--- Given information Enclosed Below ---

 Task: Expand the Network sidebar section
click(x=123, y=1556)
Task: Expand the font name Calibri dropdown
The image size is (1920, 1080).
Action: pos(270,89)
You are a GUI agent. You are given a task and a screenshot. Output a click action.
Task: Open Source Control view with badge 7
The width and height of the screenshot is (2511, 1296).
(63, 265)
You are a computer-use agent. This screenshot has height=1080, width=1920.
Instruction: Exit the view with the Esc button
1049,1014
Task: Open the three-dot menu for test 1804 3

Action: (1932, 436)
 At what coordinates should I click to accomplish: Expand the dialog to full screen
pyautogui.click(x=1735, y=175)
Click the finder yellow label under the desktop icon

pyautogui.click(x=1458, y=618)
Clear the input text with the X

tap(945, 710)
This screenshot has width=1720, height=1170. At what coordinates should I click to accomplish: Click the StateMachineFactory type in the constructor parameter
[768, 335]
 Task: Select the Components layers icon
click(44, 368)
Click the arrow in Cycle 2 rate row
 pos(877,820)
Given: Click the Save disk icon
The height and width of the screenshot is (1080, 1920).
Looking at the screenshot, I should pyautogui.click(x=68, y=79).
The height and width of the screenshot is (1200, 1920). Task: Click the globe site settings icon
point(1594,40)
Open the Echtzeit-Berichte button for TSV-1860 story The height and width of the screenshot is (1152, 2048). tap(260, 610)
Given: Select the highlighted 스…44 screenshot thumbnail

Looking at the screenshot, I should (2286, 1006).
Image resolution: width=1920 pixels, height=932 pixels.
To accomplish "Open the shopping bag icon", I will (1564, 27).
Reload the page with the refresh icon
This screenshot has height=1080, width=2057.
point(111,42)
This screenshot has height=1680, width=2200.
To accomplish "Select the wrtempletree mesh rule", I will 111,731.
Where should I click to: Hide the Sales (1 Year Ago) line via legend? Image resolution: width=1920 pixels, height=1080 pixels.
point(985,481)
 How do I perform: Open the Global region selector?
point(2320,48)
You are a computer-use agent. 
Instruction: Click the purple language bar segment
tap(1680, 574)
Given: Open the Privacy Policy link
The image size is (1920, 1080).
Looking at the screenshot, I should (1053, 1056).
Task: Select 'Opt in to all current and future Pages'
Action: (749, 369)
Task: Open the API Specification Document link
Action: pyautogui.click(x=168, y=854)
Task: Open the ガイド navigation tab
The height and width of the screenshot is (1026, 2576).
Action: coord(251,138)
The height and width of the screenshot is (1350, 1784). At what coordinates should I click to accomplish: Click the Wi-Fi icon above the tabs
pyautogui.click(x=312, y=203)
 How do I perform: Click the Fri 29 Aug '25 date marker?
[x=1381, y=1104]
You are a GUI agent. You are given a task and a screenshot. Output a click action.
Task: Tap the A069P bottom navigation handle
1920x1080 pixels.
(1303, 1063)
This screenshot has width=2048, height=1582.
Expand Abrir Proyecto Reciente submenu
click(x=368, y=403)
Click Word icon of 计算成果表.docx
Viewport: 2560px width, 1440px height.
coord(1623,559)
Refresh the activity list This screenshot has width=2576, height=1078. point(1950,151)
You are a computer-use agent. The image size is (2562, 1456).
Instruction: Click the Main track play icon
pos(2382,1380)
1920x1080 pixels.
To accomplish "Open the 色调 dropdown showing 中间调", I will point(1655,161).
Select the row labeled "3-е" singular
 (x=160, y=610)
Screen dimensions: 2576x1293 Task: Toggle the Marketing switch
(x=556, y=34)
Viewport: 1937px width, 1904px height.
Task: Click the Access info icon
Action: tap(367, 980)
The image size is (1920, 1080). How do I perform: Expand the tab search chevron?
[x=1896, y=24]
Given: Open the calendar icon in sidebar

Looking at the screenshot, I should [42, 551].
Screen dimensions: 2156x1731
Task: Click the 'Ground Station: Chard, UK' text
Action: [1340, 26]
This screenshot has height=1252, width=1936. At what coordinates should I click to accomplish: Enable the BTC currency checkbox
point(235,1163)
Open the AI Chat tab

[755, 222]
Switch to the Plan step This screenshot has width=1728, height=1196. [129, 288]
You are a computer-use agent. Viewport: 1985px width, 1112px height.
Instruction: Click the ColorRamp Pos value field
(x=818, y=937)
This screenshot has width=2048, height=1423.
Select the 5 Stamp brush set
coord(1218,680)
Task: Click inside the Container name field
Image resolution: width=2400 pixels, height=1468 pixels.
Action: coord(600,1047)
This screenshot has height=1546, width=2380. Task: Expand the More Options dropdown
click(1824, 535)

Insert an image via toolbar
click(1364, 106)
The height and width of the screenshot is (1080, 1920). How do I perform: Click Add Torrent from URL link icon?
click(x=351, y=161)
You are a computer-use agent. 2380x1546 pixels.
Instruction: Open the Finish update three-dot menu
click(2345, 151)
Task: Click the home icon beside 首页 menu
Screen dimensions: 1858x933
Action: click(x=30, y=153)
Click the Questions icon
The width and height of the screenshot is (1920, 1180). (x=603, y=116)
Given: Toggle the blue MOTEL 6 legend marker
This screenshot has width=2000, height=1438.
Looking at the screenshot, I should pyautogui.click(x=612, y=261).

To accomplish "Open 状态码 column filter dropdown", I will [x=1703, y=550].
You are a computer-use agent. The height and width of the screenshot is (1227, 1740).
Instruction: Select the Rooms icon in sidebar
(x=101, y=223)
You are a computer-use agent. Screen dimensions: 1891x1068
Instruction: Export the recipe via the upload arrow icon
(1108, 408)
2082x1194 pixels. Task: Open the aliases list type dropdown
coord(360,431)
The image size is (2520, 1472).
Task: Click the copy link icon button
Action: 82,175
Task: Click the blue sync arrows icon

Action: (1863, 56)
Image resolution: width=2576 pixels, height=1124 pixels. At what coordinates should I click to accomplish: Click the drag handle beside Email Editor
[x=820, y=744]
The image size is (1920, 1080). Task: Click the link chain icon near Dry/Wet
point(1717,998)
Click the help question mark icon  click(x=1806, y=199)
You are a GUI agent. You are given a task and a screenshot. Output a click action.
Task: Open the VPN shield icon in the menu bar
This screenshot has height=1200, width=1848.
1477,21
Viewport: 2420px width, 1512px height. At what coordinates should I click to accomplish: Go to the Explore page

--- End of Enclosed Given information ---

■ What this task involves
As listed above, the lines from the line with "Switch to the" to the line with "You are a computer-use agent. The height" are to be echoed exactly, with both ends included and nothing added.

■ Result below
Switch to the Plan step This screenshot has width=1728, height=1196. [129, 288]
You are a computer-use agent. Viewport: 1985px width, 1112px height.
Instruction: Click the ColorRamp Pos value field
(x=818, y=937)
This screenshot has width=2048, height=1423.
Select the 5 Stamp brush set
coord(1218,680)
Task: Click inside the Container name field
Image resolution: width=2400 pixels, height=1468 pixels.
Action: coord(600,1047)
This screenshot has height=1546, width=2380. Task: Expand the More Options dropdown
click(1824, 535)

Insert an image via toolbar
click(1364, 106)
The height and width of the screenshot is (1080, 1920). How do I perform: Click Add Torrent from URL link icon?
click(x=351, y=161)
You are a computer-use agent. 2380x1546 pixels.
Instruction: Open the Finish update three-dot menu
click(2345, 151)
Task: Click the home icon beside 首页 menu
Screen dimensions: 1858x933
Action: click(x=30, y=153)
Click the Questions icon
The width and height of the screenshot is (1920, 1180). (x=603, y=116)
Given: Toggle the blue MOTEL 6 legend marker
This screenshot has width=2000, height=1438.
Looking at the screenshot, I should pyautogui.click(x=612, y=261).

To accomplish "Open 状态码 column filter dropdown", I will [x=1703, y=550].
You are a computer-use agent. The height and width of the screenshot is (1227, 1740).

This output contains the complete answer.